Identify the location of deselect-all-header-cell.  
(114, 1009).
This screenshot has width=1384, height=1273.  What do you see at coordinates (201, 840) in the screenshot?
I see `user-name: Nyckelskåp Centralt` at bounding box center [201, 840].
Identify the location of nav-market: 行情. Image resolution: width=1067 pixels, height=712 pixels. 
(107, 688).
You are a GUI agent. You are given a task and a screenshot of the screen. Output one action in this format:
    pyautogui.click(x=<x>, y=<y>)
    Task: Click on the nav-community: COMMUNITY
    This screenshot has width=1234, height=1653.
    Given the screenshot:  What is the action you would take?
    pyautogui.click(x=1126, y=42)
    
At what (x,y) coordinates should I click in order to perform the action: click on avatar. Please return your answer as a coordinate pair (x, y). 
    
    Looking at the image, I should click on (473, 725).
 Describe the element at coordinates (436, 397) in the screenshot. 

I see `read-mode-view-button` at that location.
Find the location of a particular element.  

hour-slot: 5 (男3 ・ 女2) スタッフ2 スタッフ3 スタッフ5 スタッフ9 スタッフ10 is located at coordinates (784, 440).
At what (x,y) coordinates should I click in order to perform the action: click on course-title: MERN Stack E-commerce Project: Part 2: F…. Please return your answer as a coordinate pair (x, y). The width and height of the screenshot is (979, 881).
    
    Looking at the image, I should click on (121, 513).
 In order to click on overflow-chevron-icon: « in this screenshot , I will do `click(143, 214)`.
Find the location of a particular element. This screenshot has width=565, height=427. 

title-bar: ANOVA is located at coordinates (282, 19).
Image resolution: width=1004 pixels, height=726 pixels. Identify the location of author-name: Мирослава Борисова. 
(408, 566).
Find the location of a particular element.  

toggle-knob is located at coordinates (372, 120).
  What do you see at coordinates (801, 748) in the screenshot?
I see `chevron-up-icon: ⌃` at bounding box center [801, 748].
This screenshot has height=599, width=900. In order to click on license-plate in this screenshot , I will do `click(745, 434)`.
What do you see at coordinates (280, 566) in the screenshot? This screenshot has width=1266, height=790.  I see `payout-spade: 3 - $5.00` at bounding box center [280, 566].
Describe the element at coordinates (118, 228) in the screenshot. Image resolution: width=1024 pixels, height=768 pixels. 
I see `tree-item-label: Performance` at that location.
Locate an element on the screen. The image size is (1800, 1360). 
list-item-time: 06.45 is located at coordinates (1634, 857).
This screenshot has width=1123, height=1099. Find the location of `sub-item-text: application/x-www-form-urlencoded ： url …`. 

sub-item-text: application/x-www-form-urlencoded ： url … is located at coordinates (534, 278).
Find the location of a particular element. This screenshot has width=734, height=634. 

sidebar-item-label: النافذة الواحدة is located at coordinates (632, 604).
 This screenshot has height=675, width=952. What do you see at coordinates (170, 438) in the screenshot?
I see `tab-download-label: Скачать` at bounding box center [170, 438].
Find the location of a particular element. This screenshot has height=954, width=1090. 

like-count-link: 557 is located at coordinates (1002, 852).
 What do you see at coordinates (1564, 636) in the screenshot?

> What needs to be done
Return each line of the items above that contains the word "bounding".

> Solution
I see `user-name: Nyckelskåp Centralt` at bounding box center [201, 840].
I see `chevron-up-icon: ⌃` at bounding box center [801, 748].
What do you see at coordinates (280, 566) in the screenshot? This screenshot has width=1266, height=790.  I see `payout-spade: 3 - $5.00` at bounding box center [280, 566].
I see `tab-download-label: Скачать` at bounding box center [170, 438].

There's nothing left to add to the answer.